Во втором случае говорят о том, что любовь к Родине должна быть взаимной. Если я люблю Родину, она должна любить меня. Причём любить в строго квантитативном выражении. Что такого Родина мне даёт, чтобы я её полюбил и продолжал любить? Хорошую еду, доступное жильё, перспективы развития, в чём бы оно ни выражалось; образование, медицинское обслуживание, транспорт, культурный досуг, и опять перспективы.
Придётся признать, что здравое зерно в таких рассуждениях присутствует, как бы мерзко ни было во рту от рассуждений записных антисоветчиков образца 1980-1990 гг. Зачем мне такой СССР, если он не может обеспечить меня элементарными джинсами, жвачки до Олимпиады-80 вообще не было в природе, видеомагнитофон «Электроника ВМ-12» стоит 1200 р., а за колбасой приходится стоять в очереди? И вообще за всем – в очереди.
Измерять Родину в штуках джинсов и километрах колбасы – это невыразимая гадость. Но, повторюсь, и в таком подходе есть доля здравого смысла.

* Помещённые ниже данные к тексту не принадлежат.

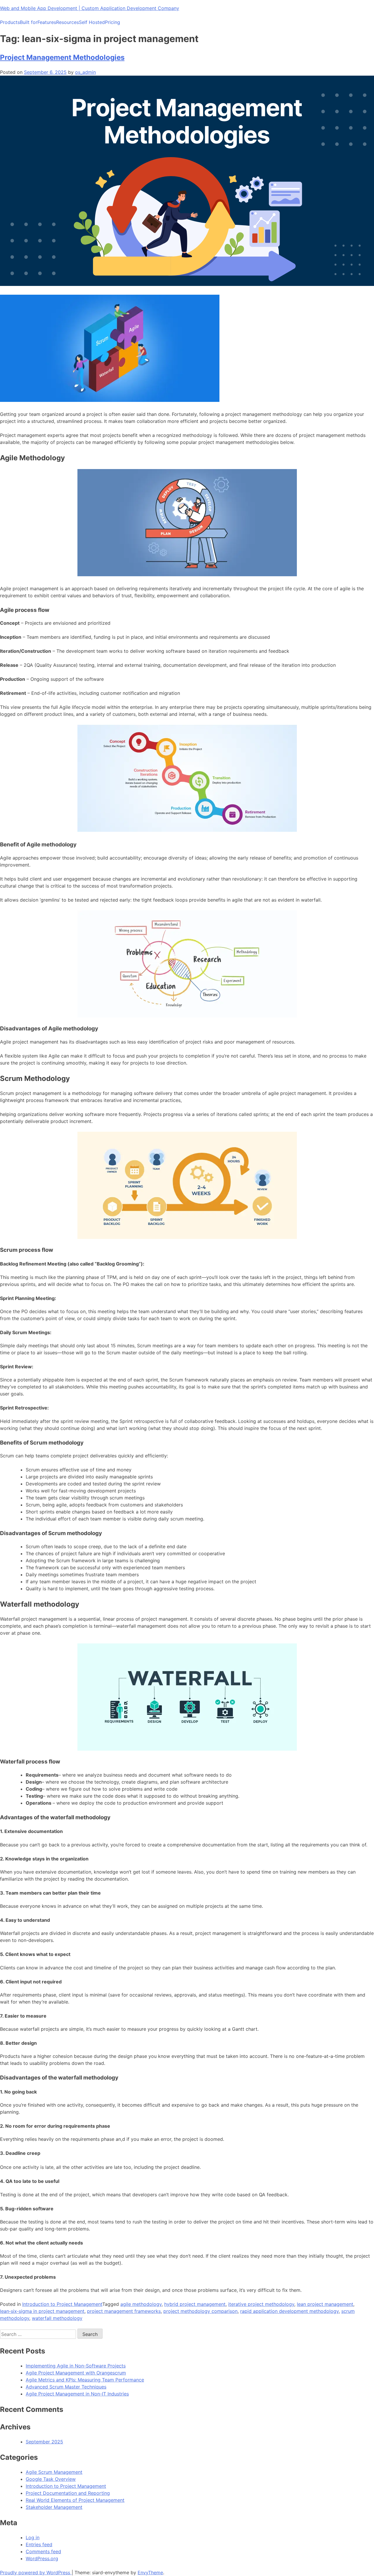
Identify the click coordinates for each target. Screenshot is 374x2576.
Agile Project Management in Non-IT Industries (77, 2394)
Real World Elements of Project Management (75, 2500)
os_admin (85, 72)
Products (10, 22)
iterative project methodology (261, 2304)
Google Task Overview (51, 2479)
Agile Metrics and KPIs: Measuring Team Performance (85, 2380)
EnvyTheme (150, 2572)
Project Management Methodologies (62, 57)
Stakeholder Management (54, 2507)
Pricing (112, 22)
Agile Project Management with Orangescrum (76, 2373)
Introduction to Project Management (62, 2304)
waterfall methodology (57, 2318)
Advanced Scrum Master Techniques (66, 2387)
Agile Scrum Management (54, 2472)
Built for (28, 22)
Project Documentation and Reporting (68, 2493)
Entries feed (39, 2544)
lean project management (325, 2304)
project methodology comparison (200, 2311)
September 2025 (44, 2442)
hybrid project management (195, 2304)
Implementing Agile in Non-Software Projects (76, 2366)
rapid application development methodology (289, 2311)
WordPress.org (42, 2558)
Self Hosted (92, 22)
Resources (67, 22)
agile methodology (141, 2304)
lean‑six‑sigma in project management (42, 2311)
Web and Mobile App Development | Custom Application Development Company (89, 8)
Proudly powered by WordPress (36, 2572)
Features (46, 22)
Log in (32, 2537)
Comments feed (43, 2551)
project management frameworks (124, 2311)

Следовательно, отрицать нельзя и его, чтобы не впасть в метафизику – абсолютизацию отдельно взятого момента в отрыве от иного, связанного с ним момента единого нечто.
***
Баланс между материей и идеей очень тонок.
В самом деле, кто скажет, что граф Артуа и принц Конде не любили прекрасную Францию, сбежав в Кобленц в 1789 году? Уверен, что любили, но вот новое, революционное государство им отчего-то не очень нравилось. И белоэмигрант Деникин любил Россию, сотрудничая в США с будущим ЦРУ, причём, во вред своей Родине. Но всё равно любил. Кстати, Максимилиан Робеспьер и Жан-Поль Марат милую Францию любили не меньше Полиньяка и Лабеска. Равно как Владимир Ульянов (Ленин) и Иосиф Джугашвили (Сталин) любили Россию, не меньше Петра Струве с Александром Кривошеиным. Даже Андрей Курбский любил Родину. А что, Иван Грозный не любил?
То есть чисто логически следует, что Родину все перечисленные деятели понимали по-своему. То есть Родина, в данном случае – чисто субъективное явление, для каждого своё.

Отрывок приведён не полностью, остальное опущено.